### Seçilmiş bölüm
Kayyum atama, dikta rejimlerinde görülen durumlardır. Herhangi bir kurumu ya da yerel bir yönetim birimini, derneği, şirketi kendi atadığı biriyle, doğrudan kendine bağlı hale getirip yönetme durumu. Bu durum, bir yerel yönetim ya da kuruluşun, merkezin kontrolü dışına çıktığı düşünüldüğünde, ani bir karar ve müdahaleyle kayyum denilen bir memur atanır ve doğrudan diktatöre bağlı bir şekilde hareket eder. Türkiye’de faşizan bir sistem olduğu için, yerel yönetimlerin güçlendirilmesine ve halkla ilişkiler geliştirmiş yerel yönetimlere ve sivil kurumlara müsamaha edilmiyor ve bu, ülkenin bölünmesi ve devleti takmama olarak kabul edilmektedir. Yerel yönetimlerin güçlendirilmesi, devlet otoritesinin tanınmaması ve zayıflatılması olarak görülüyor. Oysaki, yerel yönetimlerin güçlendirilmesi, demokrasinin güçlendirilmesi ve yetkilerin yerelle paylaşımıdır. Böyle bir durum, halkın Kendi kendisini yönettiği demokrasinin kendisi olmaktadır. Faşizm ve diktatörlük rejimlerinde, rejimin doğası gereği bütün ülke, merkezin emri altında olmak ve emirlere itaat etmek zorunda.
Depremde, Pazarcık Cem Evi’ne kayyum atandı. Dünyada, hangi ibadethane kayyumla yönetilmiş? Halkın verdiği yardımları gasp etmek için kayyum atıyorlar. Halkın verdiği yardım kamyonlarının önüne, AFAD ya da Valilik pankartlarını asıyorlar ki bu yardımı devlet yapıyor demeye getirsinler. Devlet ve hükümet bu depremin altında kaldı. Halk, depremde devletin nasıl bir devlet olduğunu barizce gördü. Halk, kendi imkânlarıyla depremin yaralarını sarmaya çalışıyor. Bu konuda, Türkiye ve Kürdistan genelinde büyük bir halk dayanışması var. AKP/MHP faşizmi, depremin getireceği sosyal ve siyasal depremin altında kalacağı korkusuyla hareket ediyor. Depremzedeler, devlet nerede diye feryat ediyorlar. Depremde halkın zor durumda kalmasına kayıtsız kalma durumu, rejimin daha çok kan kaybetmesine yol açacağı kesindir. Devletin iktidar ve egemenlik aracı olduğu, halka hizmet eden değil halktan değer gasp ederek halkı egemenlik altına alan bir aygıt olduğu ve sermayenin bekçisi olduğu net olarak görüldü.

### Kayıtlı bilgiler
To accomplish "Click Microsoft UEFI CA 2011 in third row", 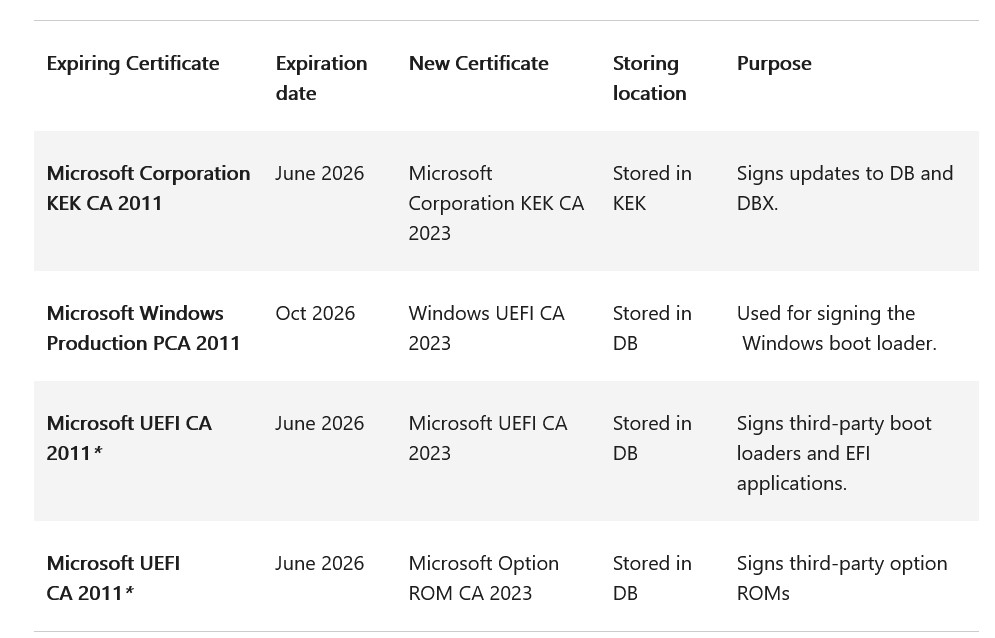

### Yönergeler
[1] Kayyum ve deprem konulu metne göre şu soruları yanıtlayın:
(a) Atanan kayyum kime doğrudan bağlı olarak hareket eder?
(b) Depremde kayyum atanan ibadethane hangisidir?
(c) Halkın gönderdiği yardım kamyonlarının önüne hangi pankartlar asılıyor?
[2] Kayyum ve deprem konulu metin, kayyumu tanımlarken kayyum yoluyla yönetilebilecek yapıları sayıyor. Bunların hepsini yazın.
[3] Kayyum ve deprem konulu metni son cümlesinden devralıp sürdürün.

### Yanıtlar
[1]
(a) Doğrudan diktatöre bağlı olarak hareket eder.
(b) Pazarcık Cem Evi'dir.
(c) AFAD ya da Valilik pankartları asılıyor.

[2] Kurum, yerel yönetim birimi, dernek, şirket.

[3]
Devlet olmadan halkın kendi imkânlarıyla kendi sorunlarını çözeceği ve kendi kendisini yöneteceği, bu deprem krizi koşullarında belli oldu. Kapitalizmin ve ulus devletin, demokrasi ve cumhuriyet maskesi, bir kandırmacadan başka bir şey değildir. Dikkat edilirse, sınıflı/devletli sistemlerin hepsi de, bir argüman ve maskeyle halkın karşısına çıkmışlar, halk üzerinde egemenlik kurmuşlar. Hatta milliyetçilik bile, sermayenin bekçisi olan ulus devletin, toplum üzerinde egemenlik kuracağı en büyük zırh oluyor. İşte bundan dolayı, toplumun, özellikle milliyetçilik kokan kesimi, devletsizliğin ölüm olduğu anlayışıyla hareket ederler ve kendilerini devletin bekasına kurban ederler. Bundan dolayı, devletler, en çokta milliyetçi çevreleri faşizm koşullarında, demokrasi-devrimci güçlerine karşı daha çok kullanırlar, Ülkü Ocakları örneğinde olduğu gibi. Halkın doğrudan kendi imkânlarıyla kendi kendisini yöneteceği kurumların güçlendirilmesini istemezler ve güçlendiği görülen kurumlara müdahale edilerek kayyum denilen ucube memurlar atanır. Halkın güçlenmesi, devleti zayıflatacağı düşünülerek, halkın güçlenmesini istemezler. Kürdistan’da halk, HDP belediyeleri eliyle güçlenmeye ve kendi iktidarını/öz yönetimlerini kurmaya başlaması, AKP/ MHP faşizminin korkutmuş olmalı ki, bütün HDP belediyelerine kayyum atadılar.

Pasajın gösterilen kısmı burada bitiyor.